31 de Julio: San Ignacio de Loyola, patriarca y fundador
(† 1556)
El gran celador de la mayor gloria divina, San Ignacio de Loyola, nació en la provincia de Guipúzcoa, y en la nobilísima casa de Loyola.
Se crio desde niño en la corte de los reyes católicos y se inclinó a los ejercicios de las armas.
Habiendo los franceses puesto cerco al castillo de Pamplona, Ignacio lo defendió con heroico valor, hasta que fue malamente herido.
Agravándosele el mal, se le apareció el apóstol san Pedro, del cual era muy devoto, y a cuya honra había escrito un poema, y con esta visita del cielo comenzó a mejorar.
En la convalecencia pidió algún libro de caballería para entretenerse, y como le trajesen, en lugar de estos libros, uno de la Vida de Cristo y otro de Vidas de santos, se encendió en su lección de suerte que determinó hollar el mundo.
En este instante se sintió en toda la casa un estallido muy grande, y el aposento en que estaba Ignacio tembló, hundiéndose de arriba abajo una de las paredes.
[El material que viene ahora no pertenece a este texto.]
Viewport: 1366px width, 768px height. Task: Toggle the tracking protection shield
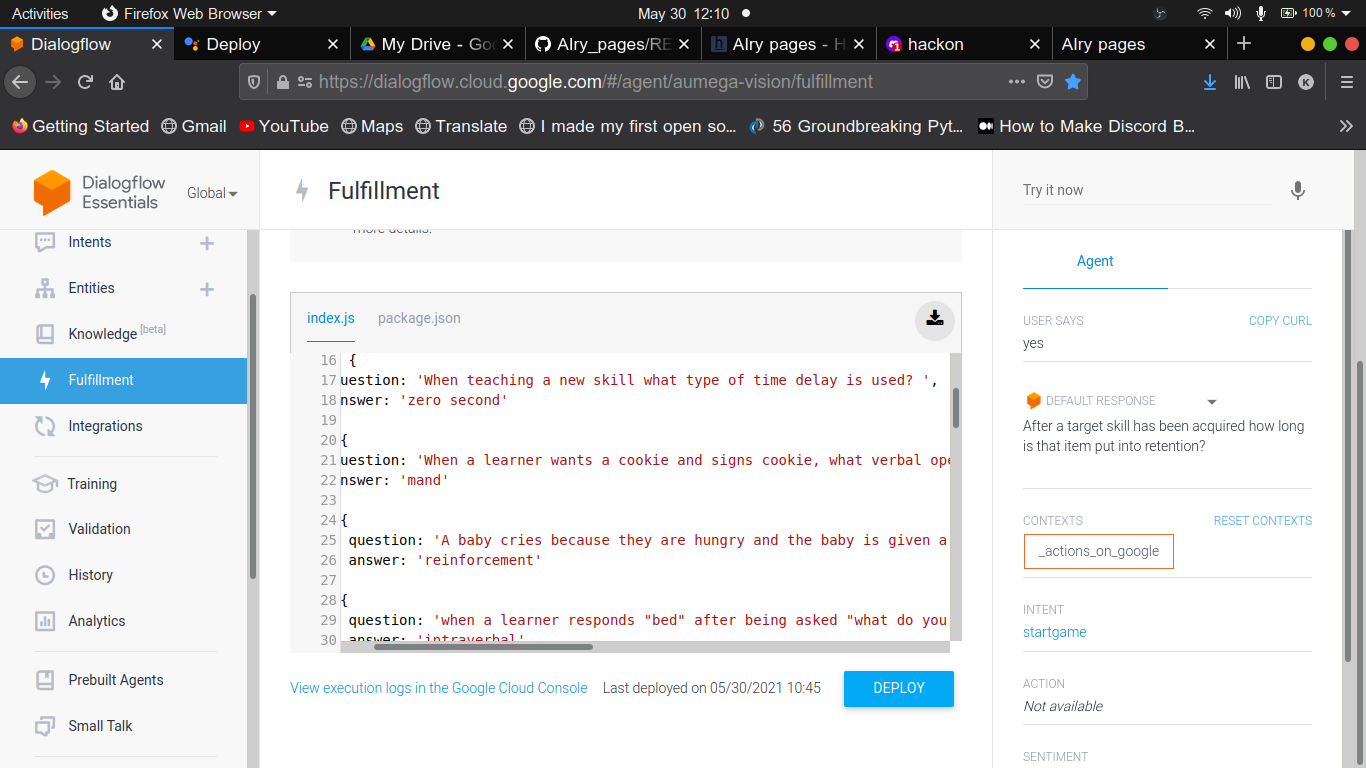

Sano de sus heridas, partió para Montserrat, donde hizo confesión general, y colgó su espada y daga junto al altar de nuestra Señora, y dando los vestidos preciosos a un pobre, se vistió con un saco asperísimo.
De allí partió para Manresa, donde por espacio de un año hizo vida austerísima y penitente en el hospital de santa Lucía y en una cueva cerca del río; en la cual ilustrado por el Espíritu Santo y enseñado por la Virgen santísima, escribió aquel famoso libro de los Ejercicios espirituales, que ha dado siempre increíble fruto en la Iglesia de Dios.
Pasó después a visitar los sagrados lugares de Jerusalén, y entendiendo que para ganar almas a Cristo eran necesarias las letras, volvió a España y estudió en Barcelona, en Alcalá y Salamanca, donde padeció por Cristo persecuciones, cárceles y cadenas.
Acabó sus estudios en París y ganó para Dios nueve mancebos de los más excelentes de aquella florida universidad, y con ellos echó en el Monte de los Mártires los primeros cimientos de la Compañía de Jesús, que instituyó después en Roma, añadiendo a los tres votos de religión un cuarto voto de obediencia al Sumo Pontífice acerca de las Misiones.
Paulo III aprobó la nueva Orden diciendo con espíritu de Pontífice: Digitus Dei est hic. El dedo de Dios es éste: porque en efecto la Compañía de Jesús era un nuevo e invencible ejército que el Señor suscitaba para la propagación de la santa fe y defensa de la santa Iglesia combatida por los sectarios de estos últimos tiempos, discípulos de Lutero e imitadores de la rebeldía de Lucifer.
Y así la Compañía de Jesús conquistó para Cristo muchos reinos de Asia, África y América, restauró en Europa la piedad cristiana y la frecuencia de Sacramentos, y ha ilustrado la Iglesia con centenares de mártires, con millares, de nombres sapientísimos, y aun dando por ella la vida, y resucitando para volver a luchar como antes por la mayor gloria de Dios.
Tal es el espíritu magnánimo que infundió San Ignacio en su santa Compañía; el cual después de haberla gobernado por espacio de dieciséis años, a los sesenta y cinco de edad descansó en la paz del Señor.
Reflexión:
Si quieres alcanzar el espíritu de Jesucristo que informaba el alma de san Ignacio, lo hallarás en sus Ejercicios espirituales. Dice el Pontífice León XIII, que al conocerlos, no pudo menos que exclamar: “He aquí el alimento que deseaba para mi alma” (Alocución de León XIII al clero de Carpineto).
Oración:
Oh Dios, que para propagar la mayor gloria de tu nombre, diste un nuevo socorro a la Iglesia militante por medio del bienaventurado Ignacio, concédenos que peleando con su ayuda y ejemplo en la tierra, merezcamos ser coronados con él en el cielo. Por Jesucristo, Nuestro Señor. Amén.